The solution to all this is to not throw out all that useful abstract information. Instead of, or in addition to, writing out assembly code or machine code, we write out the IR instead. (Either to specialized ".ir" files, or maybe some kind of accumulating database, etc, etc; the SGI compiler actually writes out .o files containing its IR instead of machine code, so that the whole process is transparent to the user.) Later on, when the linker runs, it can see the IR of the entire program and do the same optimizations that the compiler did / would have done, but on a larger scale.
This is more or less what all whole-program optimizers do, including LLVM. (I think LLVM has the linker actually calling back into the compiler.)
The "problem" is that between the compiler running and the linker running, the IR is just sitting on the disk. Other tools could do whatever they want with it. RMS's fear is that a company would write a proprietary non-GPL tool to do all kinds of neat stuff to the IR before the linker sees it again. Since no GPL'ed compiler/linker pieces are involved, the proprietary tool never has to be given to the community. Company wins, community loses.
End of problem description. Begin personal opinionating.
It's a legitimate concern, but many of us feel that a) it's going to happen eventually, and b) we do all GCC users a disservice by crippling the tools merely to postpone an inevitable scenario.
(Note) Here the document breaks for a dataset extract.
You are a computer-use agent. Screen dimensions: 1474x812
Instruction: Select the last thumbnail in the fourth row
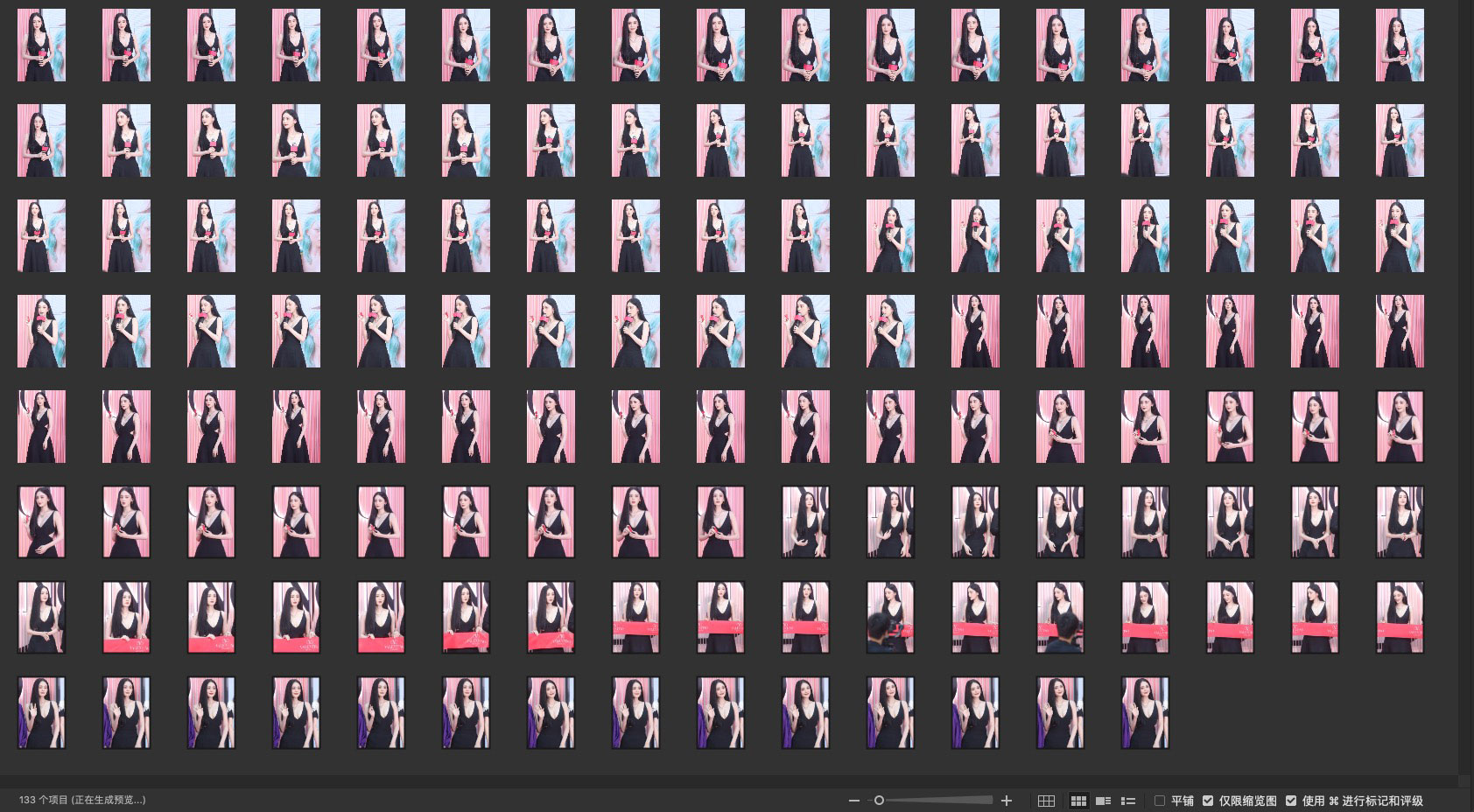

As usual, there's a wide range of opinions among the maintainers, but the general consensus is that keeping things the way they are is an untenable position.
You cannot apply a technological solution to a sociological problem. (Edwards' Law)
Wasn't meant to be a joke... I know they build GCC with GCC, but I don't suppose they could have built the front-end with GCC 4.0 yet, due to the bugs still present. So current speed up is probably based on compilation with GCC 3.4.
Don't know why I bother writing this, none's going to read it now...
1's and 0's should be free.
And if you are using templates, you are actually using a compile time language, which obviously will slow compilation down.
But they do claim C++ compilation is much faster with 4.0:
Personally, I don't care much. Development seem to be restricted by link time, for a well organized project. And I always compile with full optimization.